#### YOUR OBJECTIVE:
Write out the entries below word for word, starting at the line that contains "Given: Open notifications bell icon" and ending at the line that contains "I will coord(55,194).", with both of those lines included.

------------------------

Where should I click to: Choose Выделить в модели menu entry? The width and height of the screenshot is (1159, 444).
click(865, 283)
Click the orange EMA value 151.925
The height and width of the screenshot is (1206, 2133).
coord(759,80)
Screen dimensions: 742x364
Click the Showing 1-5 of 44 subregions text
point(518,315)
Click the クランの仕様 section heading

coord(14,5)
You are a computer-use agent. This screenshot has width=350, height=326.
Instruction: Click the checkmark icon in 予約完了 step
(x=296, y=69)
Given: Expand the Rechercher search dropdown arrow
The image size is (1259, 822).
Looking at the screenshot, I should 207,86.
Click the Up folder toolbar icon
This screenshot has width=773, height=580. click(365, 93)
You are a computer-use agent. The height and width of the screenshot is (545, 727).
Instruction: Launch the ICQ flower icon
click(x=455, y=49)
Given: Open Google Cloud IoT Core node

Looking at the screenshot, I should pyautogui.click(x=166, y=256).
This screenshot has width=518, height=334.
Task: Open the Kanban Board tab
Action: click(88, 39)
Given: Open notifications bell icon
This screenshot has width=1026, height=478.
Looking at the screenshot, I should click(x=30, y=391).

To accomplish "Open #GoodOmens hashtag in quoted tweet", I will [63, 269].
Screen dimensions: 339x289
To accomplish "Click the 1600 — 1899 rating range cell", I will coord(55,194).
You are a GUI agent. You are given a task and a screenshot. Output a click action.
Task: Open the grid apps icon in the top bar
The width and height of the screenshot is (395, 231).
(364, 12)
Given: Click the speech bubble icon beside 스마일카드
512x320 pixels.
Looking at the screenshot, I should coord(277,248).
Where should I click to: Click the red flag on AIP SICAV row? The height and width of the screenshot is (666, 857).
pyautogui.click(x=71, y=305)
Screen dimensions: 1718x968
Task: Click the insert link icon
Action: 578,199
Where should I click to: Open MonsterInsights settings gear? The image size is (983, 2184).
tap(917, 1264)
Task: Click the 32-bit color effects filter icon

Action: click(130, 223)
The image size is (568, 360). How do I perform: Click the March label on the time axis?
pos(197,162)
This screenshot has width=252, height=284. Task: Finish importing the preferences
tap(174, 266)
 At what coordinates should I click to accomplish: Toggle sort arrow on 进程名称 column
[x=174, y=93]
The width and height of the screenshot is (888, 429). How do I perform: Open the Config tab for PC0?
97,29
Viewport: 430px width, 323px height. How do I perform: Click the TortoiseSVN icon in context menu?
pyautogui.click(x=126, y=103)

------------------------

#### TASK ANSWER:
Given: Open notifications bell icon
This screenshot has width=1026, height=478.
Looking at the screenshot, I should click(x=30, y=391).

To accomplish "Open #GoodOmens hashtag in quoted tweet", I will [63, 269].
Screen dimensions: 339x289
To accomplish "Click the 1600 — 1899 rating range cell", I will coord(55,194).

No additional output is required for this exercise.